Lazy lists are usually super slow, but my own benchmarks (which involve some map, flat_map, filter in addition to just fold) put sequence
far ahead.
What about this: http://citeseer.ist.psu.edu/viewdoc/summary?doi=10.1.1.104.7401
About abstract types:
Everything should be doable using functions alone. The only difference is performance. The map and hash table implementation in stdlib is also abstract, and yet nobody complains.
By the way, if it was up to me then making Step.t and friends concrete would be the first choice. The type itself is as old as dirt. Yes, there are some tweaks on top of it, but those are the kind of things that base/containers should focus on. The stdlib doesn't need to micro optimize this use case. Just standardize on something proven in practice and functional.
Btw, how would you implement Sequence.Generator
on top of your lazy list? It's a killer application and it's probably possible using lazy lists but I'd hate to implement it.
What's Sequence.Generator?
edit: ah, I see. I drafted something like that recently, I don't know, it looks like a continuation monad would do the trick? suspension lists are basically continuations… And code with suspension lists is usually quite simple, see oseq.
Let's you do stuff like this easily:
open Base
let rec nums x y =
let open Sequence.Generator in
if x > 100 || y < 0 then (
return ()
) else (
yield (x + y) >>= fun () ->
yield (x - y) >>= fun () ->
nums (x + 1) (y - 1)
)
let seq : int Sequence.t = Sequence.Generator.run (nums 50 50)
Basically, a python like generator API that relies on Monads to work.

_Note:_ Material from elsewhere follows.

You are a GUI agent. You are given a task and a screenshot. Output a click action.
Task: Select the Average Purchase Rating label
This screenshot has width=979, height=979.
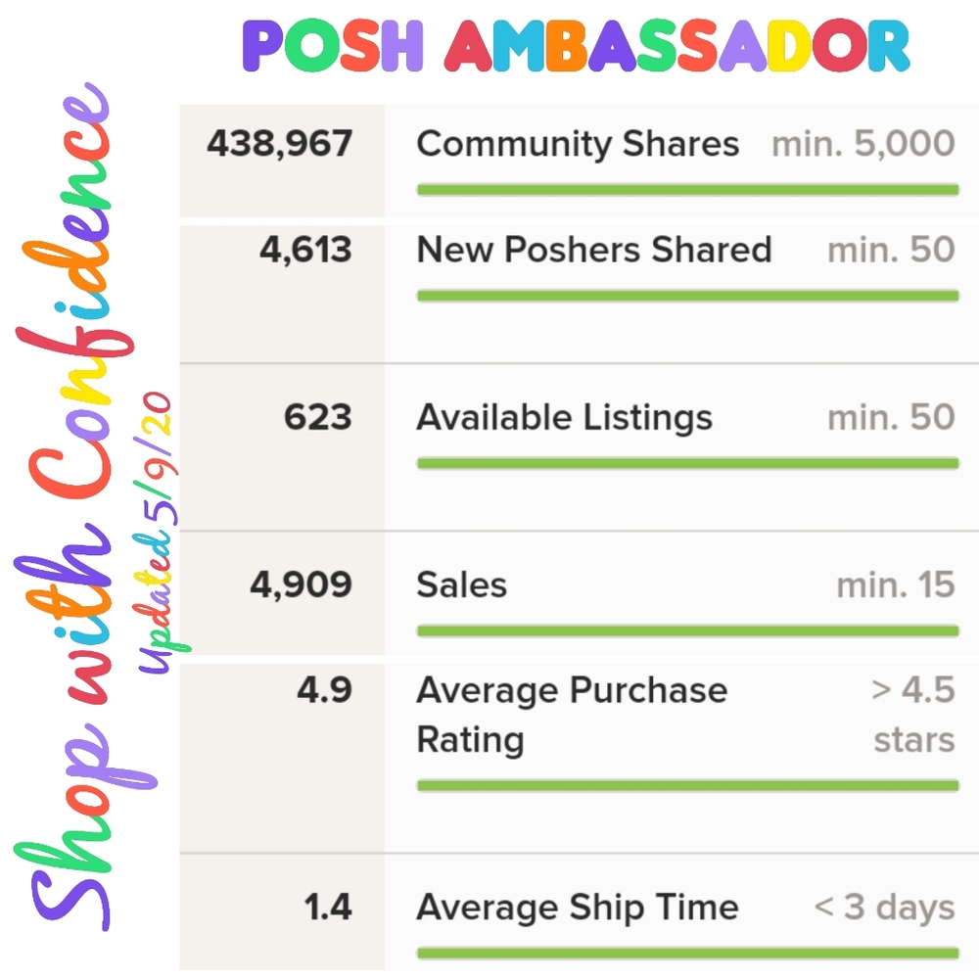tap(572, 715)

I did write about it here before http://rgrinberg.com/posts/monadic-generators-ocaml/ ;)
The map and hash table implementation in stdlib is also abstract, and yet nobody complains.

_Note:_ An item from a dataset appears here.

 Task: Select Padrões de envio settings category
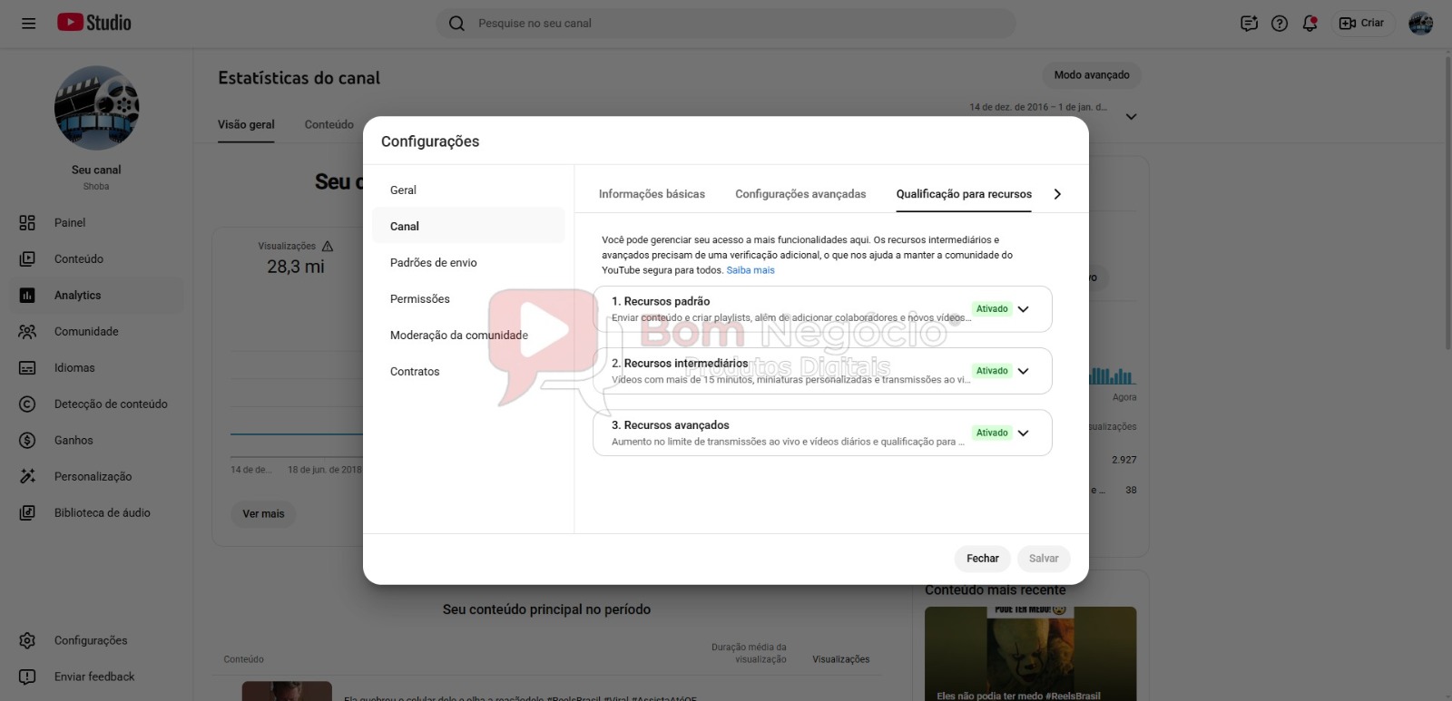pos(434,263)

I do complain (also about Buffer.t
) precisely because I can't extend them easily, which is why I need to modify the stdlib to add iterators that are not Sequence.t
. But iterators as a common exchange format need to be more extensible anyway.
https://github.com/c-cube/oseq/blob/e2bb9676412684bbb944bd223a30a178ce232247/src/OSeq.mli#L370 Generator
can be done, indeed!
For what it's worth, I think avoiding abstractions for this kind of code is a mistake. If libraries are hard to extend in practice, we should do something to improve the development process, either by making things easier to extend in the compiler, or making it easier to rely on things not in the compiler. But abstraction is a fundamental software engineering tool that we should not give up lightly.
Also, can we get back to the original request? Given the existence of Sequence, is there in fact an open request for something to add here?
@yminsky I don't believe so. I guess it's now a request for better usage docs for Base, instead of API docs :P
I've just rewritten my compiler to use Base, instead of my own standard library, and the only major missing thing was something equivalent to seq. Would it be at all possible to add something like this to Base? I'd be willing to write up an implementation, I'm just curious if anybody else wants this.